Resolve Out-of-Resource Conditions
Depending on how the cluster resources are configured, under certain situations, the cluster might be out of physical resources, which can affect pod status.
To see pod status, run the following command, replacing
<namespace-name>
with the namespace you used for MATLAB®
Online Server™:
kubectl get pods --namespace <namespace-name>
How Out-of-Resource Condition Can Occur
Some pod statuses that can indicate that the cluster is out of resources include
Pending
, Evicted
(see Resolve Evicted or Terminated Pod Issues), and ContainerCreating.

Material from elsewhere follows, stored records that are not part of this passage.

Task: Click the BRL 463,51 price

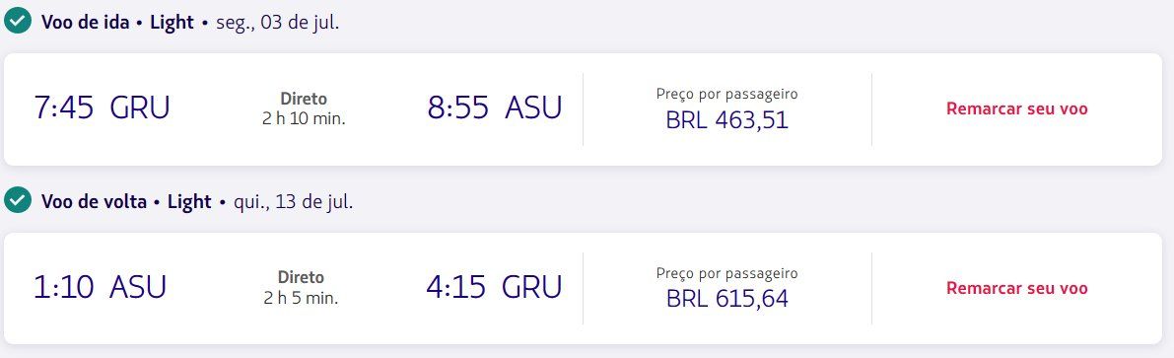Action: point(727,120)
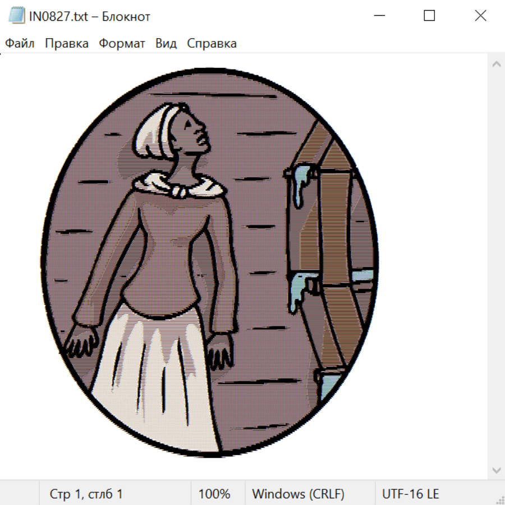505x505 pixels.
Task: Close the IN0827.txt Notepad window
Action: pyautogui.click(x=480, y=16)
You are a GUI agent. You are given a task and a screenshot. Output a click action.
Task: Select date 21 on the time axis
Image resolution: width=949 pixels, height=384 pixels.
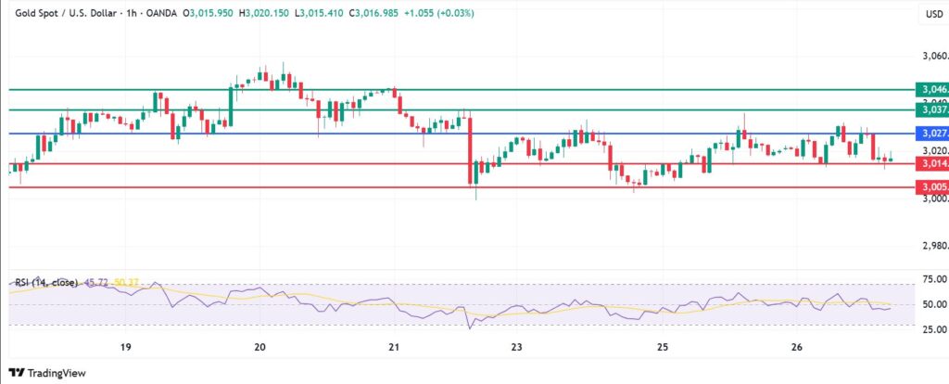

Kubernetes® can proactively monitor for and prevent total starvation of a compute resource.
If this situation occurs during pod creation, Kubernetes can reclaim the starved resource by proactively failing one or more pods. The
pod status then goes from Running
to Evicted
, and the
new pods get stuck in the ContainerCreating
state.
Possible Solution 1. Clean Up Unused Images
An out-of-resource condition can occur if you update the MATLAB image too many times without cleaning up unused images. For example, if the
ephemeral storage of the Amazon EC2® instance (node) in AWS® is approximately 100 GB, and you spin up a single-node MATLAB
Online Server cluster successfully with all pods in the Running
state, most
capacity on the node is occupied by the MATLAB image (approximately 27 GB) for a full MATLAB install.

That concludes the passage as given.